> WHAT YOU SHOULD DO: Repeat the stretch of entries below from the line with "The height and width of the screenshot is (752, 1236)." through the line with "Screen dimensions: 524x413". Include both ends and add nothing.

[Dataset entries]
⟨

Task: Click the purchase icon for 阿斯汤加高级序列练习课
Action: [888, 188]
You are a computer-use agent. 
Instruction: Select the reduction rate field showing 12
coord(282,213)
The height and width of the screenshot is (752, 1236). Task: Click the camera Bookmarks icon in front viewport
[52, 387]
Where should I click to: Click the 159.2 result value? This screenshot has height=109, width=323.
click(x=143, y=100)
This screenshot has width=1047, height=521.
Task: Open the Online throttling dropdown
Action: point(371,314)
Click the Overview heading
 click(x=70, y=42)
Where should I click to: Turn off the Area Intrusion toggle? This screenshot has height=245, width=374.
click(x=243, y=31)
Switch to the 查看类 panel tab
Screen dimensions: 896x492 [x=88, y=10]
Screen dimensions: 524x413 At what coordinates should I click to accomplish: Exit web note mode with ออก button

⟩
⟨

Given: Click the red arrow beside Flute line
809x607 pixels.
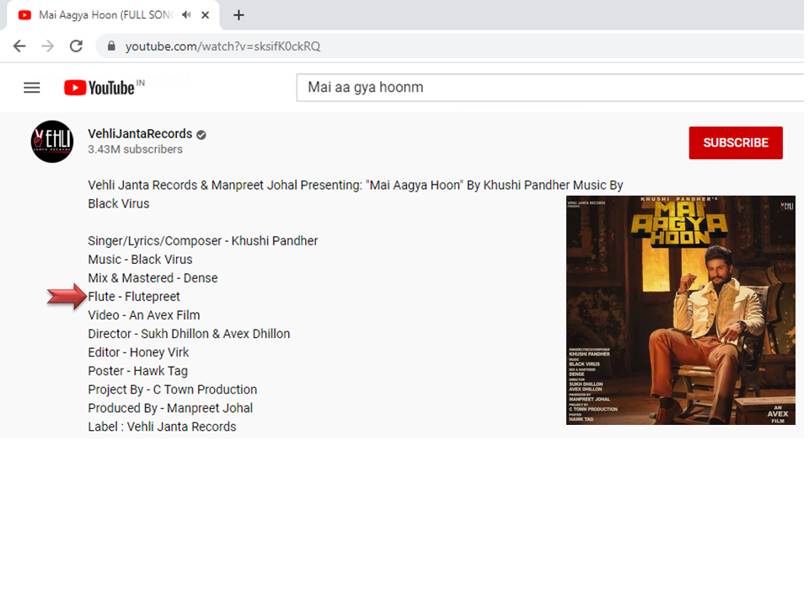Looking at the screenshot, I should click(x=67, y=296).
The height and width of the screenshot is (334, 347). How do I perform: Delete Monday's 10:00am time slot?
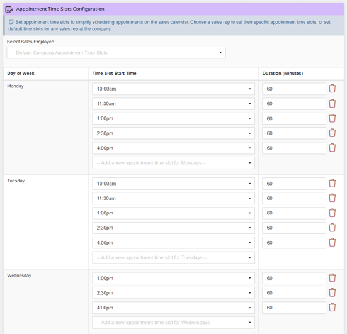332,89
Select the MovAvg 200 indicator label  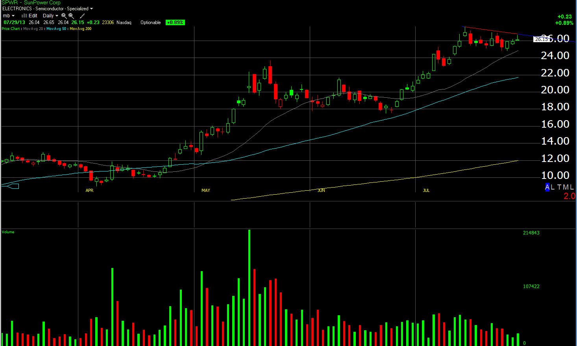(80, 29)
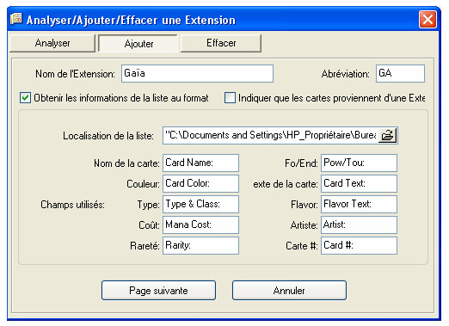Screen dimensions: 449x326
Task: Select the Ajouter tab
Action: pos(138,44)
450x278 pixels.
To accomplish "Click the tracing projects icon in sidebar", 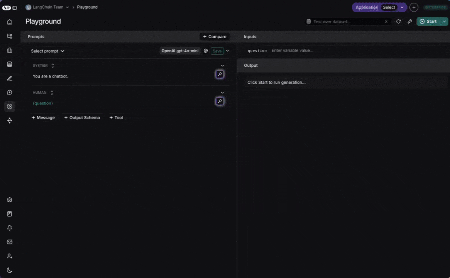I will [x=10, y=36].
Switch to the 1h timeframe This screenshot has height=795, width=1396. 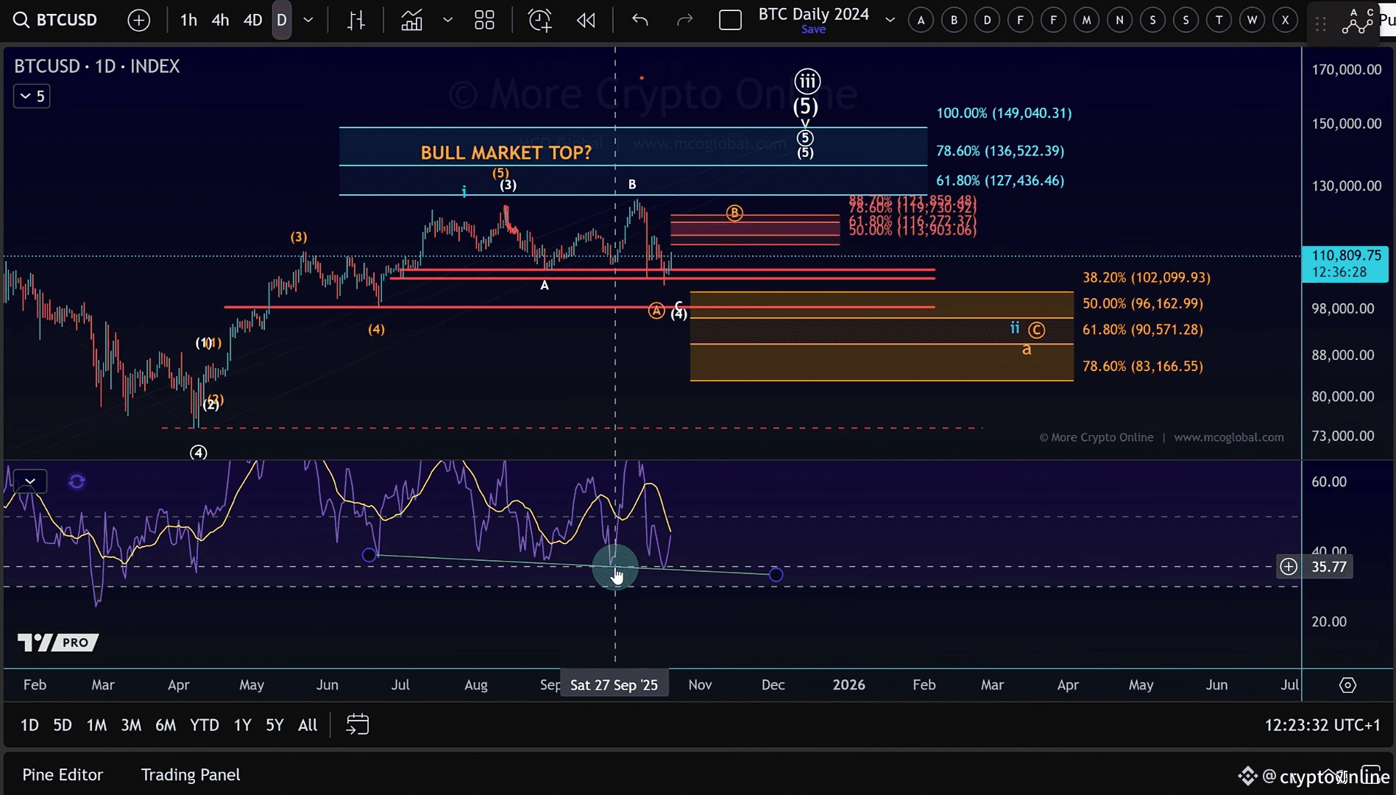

⟩

> EXPECTED ANSWER:
The height and width of the screenshot is (752, 1236). Task: Click the camera Bookmarks icon in front viewport
[52, 387]
Where should I click to: Click the 159.2 result value? This screenshot has height=109, width=323.
click(x=143, y=100)
This screenshot has width=1047, height=521.
Task: Open the Online throttling dropdown
Action: point(371,314)
Click the Overview heading
 click(x=70, y=42)
Where should I click to: Turn off the Area Intrusion toggle? This screenshot has height=245, width=374.
click(x=243, y=31)
Switch to the 查看类 panel tab
Screen dimensions: 896x492 [x=88, y=10]
Screen dimensions: 524x413 At what coordinates should I click to accomplish: Exit web note mode with ออก button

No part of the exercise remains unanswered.